Voila-audio-alpha Open-source Speech Model - Supports Multiple Languages and Enables Real-time Low-latency Voice Interaction

Voila Audio Alpha

Developed by maitrix-org

Voila is a large family of speech-language foundation models designed to enhance human-computer interaction, supporting real-time, low-latency voice interaction and multilingual processing.

Text-to-Audio

Transformers

Supports Multiple LanguagesOpen Source License:MIT #Real-time voice interaction #Multilingual speech synthesis #Low-latency streaming processing

Downloads 175

Release Time : 3/18/2025

Model Overview

Through innovative end-to-end model design and hierarchical Transformer architecture, Voila achieves high-fidelity, low-latency voice interaction and supports various audio tasks, including ASR, TTS, and speech translation.

Model Features

High-Fidelity, Low-Latency

Supports real-time streaming audio processing with latency as low as 195 milliseconds.

Multilingual Support

Supports automatic speech recognition (ASR), text-to-speech (TTS), and speech translation in six languages.

Integration of Speech and Language Modeling

Efficiently integrates speech and language modeling capabilities to provide rich interactive experiences.
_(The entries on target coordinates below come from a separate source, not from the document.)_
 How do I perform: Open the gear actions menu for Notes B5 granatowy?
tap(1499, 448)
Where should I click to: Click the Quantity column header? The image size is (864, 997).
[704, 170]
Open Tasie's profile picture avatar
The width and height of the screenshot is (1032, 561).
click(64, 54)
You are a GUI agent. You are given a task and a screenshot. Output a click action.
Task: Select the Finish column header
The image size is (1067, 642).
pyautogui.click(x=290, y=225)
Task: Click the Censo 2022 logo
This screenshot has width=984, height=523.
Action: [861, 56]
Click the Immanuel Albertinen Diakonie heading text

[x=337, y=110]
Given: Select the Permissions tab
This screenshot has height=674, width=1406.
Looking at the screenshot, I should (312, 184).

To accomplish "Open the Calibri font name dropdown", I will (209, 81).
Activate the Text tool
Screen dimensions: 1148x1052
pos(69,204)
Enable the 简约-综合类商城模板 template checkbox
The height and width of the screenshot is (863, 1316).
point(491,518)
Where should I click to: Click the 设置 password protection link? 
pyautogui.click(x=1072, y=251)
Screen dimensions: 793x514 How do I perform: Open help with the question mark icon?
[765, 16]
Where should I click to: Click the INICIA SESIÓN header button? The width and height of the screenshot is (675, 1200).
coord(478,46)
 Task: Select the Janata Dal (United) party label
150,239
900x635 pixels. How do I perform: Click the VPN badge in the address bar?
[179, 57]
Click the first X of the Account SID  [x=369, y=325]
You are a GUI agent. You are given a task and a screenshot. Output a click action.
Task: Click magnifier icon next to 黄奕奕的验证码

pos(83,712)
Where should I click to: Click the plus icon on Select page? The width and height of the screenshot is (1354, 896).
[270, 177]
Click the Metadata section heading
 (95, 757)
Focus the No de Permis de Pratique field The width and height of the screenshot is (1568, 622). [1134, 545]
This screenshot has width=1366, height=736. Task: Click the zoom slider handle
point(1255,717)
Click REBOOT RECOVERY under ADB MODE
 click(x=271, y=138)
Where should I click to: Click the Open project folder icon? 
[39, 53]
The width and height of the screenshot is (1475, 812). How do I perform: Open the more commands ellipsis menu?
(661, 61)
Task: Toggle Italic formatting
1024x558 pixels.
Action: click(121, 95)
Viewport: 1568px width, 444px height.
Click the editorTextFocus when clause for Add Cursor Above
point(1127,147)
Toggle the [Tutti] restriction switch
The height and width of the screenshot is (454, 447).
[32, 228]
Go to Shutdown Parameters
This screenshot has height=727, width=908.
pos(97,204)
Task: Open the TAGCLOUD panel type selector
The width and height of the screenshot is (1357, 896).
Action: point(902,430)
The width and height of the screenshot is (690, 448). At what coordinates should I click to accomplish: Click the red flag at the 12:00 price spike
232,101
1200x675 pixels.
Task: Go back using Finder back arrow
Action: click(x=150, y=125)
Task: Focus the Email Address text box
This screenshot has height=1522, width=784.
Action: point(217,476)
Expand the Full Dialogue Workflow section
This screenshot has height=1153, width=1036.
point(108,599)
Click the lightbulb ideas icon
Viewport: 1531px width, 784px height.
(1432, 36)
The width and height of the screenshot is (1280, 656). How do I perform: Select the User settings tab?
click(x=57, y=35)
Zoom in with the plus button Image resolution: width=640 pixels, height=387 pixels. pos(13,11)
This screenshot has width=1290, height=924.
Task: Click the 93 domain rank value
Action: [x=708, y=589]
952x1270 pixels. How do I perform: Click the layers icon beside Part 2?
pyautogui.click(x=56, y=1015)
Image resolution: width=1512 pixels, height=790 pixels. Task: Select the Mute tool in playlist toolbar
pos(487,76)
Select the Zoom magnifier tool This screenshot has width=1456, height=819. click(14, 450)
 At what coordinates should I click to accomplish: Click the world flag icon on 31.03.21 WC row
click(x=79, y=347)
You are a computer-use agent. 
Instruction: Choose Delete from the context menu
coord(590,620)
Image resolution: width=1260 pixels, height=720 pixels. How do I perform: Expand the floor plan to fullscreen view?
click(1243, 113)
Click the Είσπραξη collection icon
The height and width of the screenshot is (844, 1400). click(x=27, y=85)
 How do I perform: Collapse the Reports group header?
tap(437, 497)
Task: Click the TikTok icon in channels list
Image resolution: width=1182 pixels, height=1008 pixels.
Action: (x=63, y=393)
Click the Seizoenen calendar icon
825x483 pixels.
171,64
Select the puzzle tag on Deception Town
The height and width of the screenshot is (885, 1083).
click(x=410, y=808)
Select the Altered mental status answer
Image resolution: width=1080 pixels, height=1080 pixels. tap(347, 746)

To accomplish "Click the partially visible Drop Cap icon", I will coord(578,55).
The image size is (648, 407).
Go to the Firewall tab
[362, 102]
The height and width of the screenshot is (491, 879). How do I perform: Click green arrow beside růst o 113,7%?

Millions of Pre-built Voices

Supports millions of pre-built and customizable voices, allowing quick switching during conversations.

Model Capabilities

Real-time voice interaction

Automatic speech recognition (ASR)

Text-to-speech (TTS)

Speech translation

Multilingual processing

Use Cases

Voice Interaction

Real-Time Voice Chat

Supports low-latency real-time voice chat, suitable for scenarios like customer service and virtual assistants.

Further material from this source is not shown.